Macroeconomic data are often subject to revisions, reflecting the integration of new information, methodological improvements, and statistical adjustments. Understanding the optimal properties of a revision process is essential to ensure that early data releases provide a reliable foundation for policy decisions and economic forecasting. This vignette discusses the characteristics of optimal revisions, formalizes initial estimates as truth measured with noise, and presents an iterative approach to identify the point at which revisions become unpredictable also known as the efficient release. Further, examples are provided to illustrate the application of these concepts to GDP data.

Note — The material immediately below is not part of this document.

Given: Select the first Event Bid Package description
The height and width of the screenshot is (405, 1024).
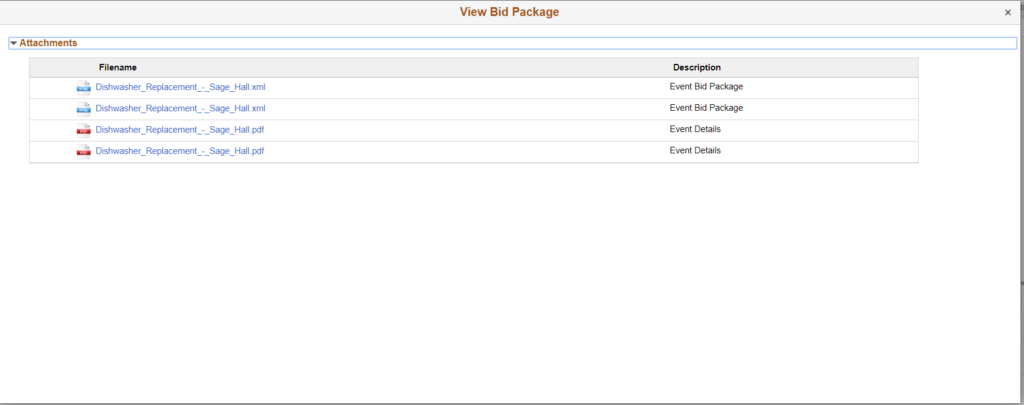Looking at the screenshot, I should click(706, 86).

Data revisions can be classified into two main types: ongoing revisions, which incorporate new information as it becomes available, and benchmark revisions, which reflect changes in definitions, classifications, or methodologies. Optimally, revisions should satisfy the following properties (Aruoba 2008):
Unbiasedness: Revisions should not systematically push estimates in one direction. Mathematically, for a revision series \(r_t^f = y_t^f - y_t^h\) where \(h\) denotes the release number \(y_t^f\) represents the final release and \(y_t^h\) represents the series released at time \(h\) (\(h=0\) is the initial release), unbiasedness requires: \[ E[r_t^f] = 0 \]
Efficiency: An efficient release incorporates all available information optimally, ensuring that subsequent revisions are unpredictable. This can be tested using the Mincer-Zarnowitz regression: \[ y_t^f = \alpha + \beta y_t^h + \varepsilon_t, \] where an efficient release satisfies \(\alpha = 0\) and \(\beta = 1\).

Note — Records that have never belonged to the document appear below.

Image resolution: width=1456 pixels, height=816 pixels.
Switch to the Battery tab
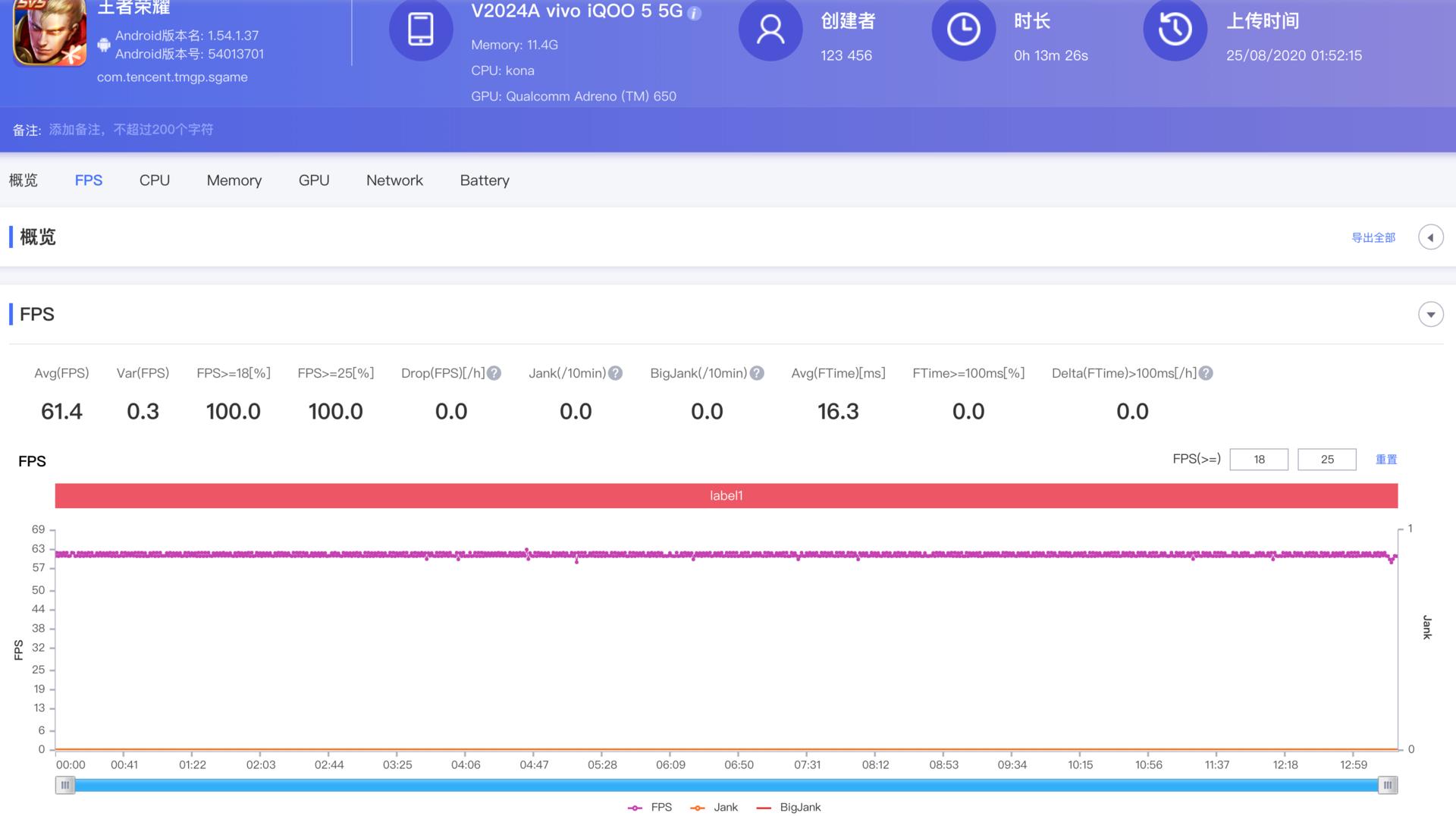484,180

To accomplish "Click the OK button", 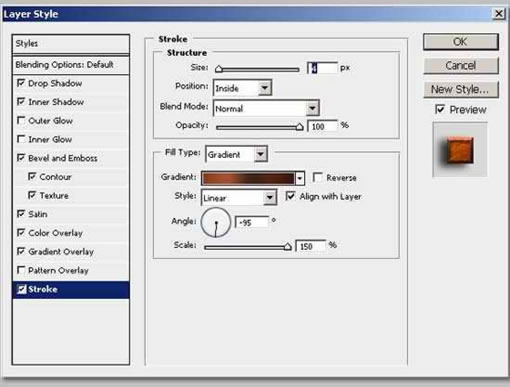I will tap(461, 42).
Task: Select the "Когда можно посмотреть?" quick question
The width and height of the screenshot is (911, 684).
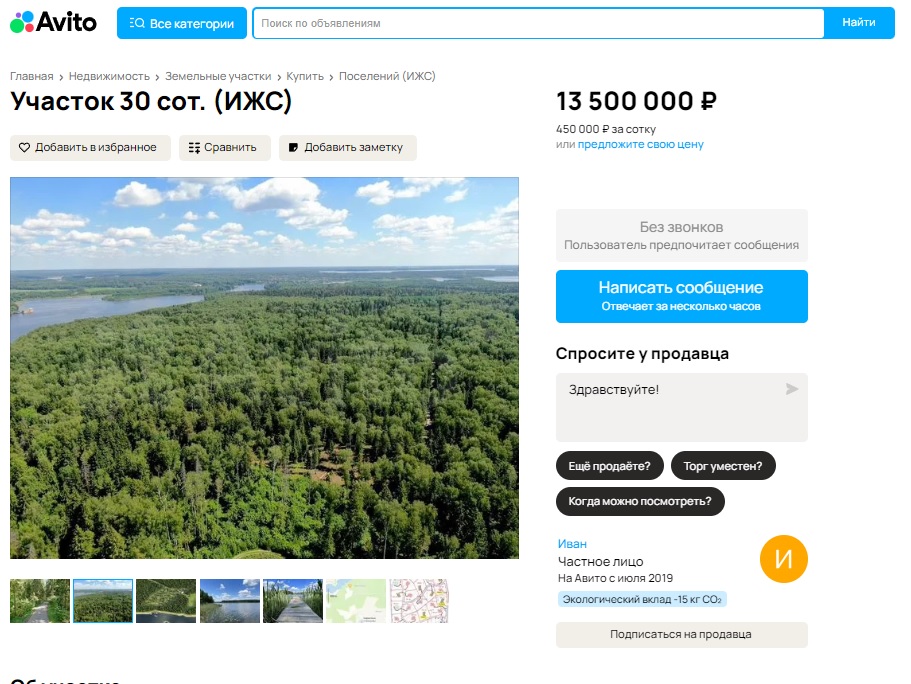Action: pyautogui.click(x=640, y=501)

Minimal Variance: Revisions should be as small as possible while still improving accuracy. The variance of revisions, defined as \(\text{Var}(r_t^f)\), should decrease over successive releases.
A fundamental assumption in many revision models is that the first release of a data point is an imperfect measure of the true value due to measurement errors. This can be expressed as: \[ y_t^h = y_t^* + \varepsilon_t^h, \] where \(y_t^*\) is the true value and \(\varepsilon_t^h\) is an error term that diminishes as \(h\) increases. The properties of \(r_t^h\) determine whether the preliminary release \(h\) is an efficient estimator of \(y_t^*\). If \(r_t^h\) is predictable, the revision process is inefficient, indicating room for improvement in the initial estimates. Vice-versa if \(r_t^h\) is unpredictable, the preliminary release is efficient (i.e \(y_t^h = y_t^e\)).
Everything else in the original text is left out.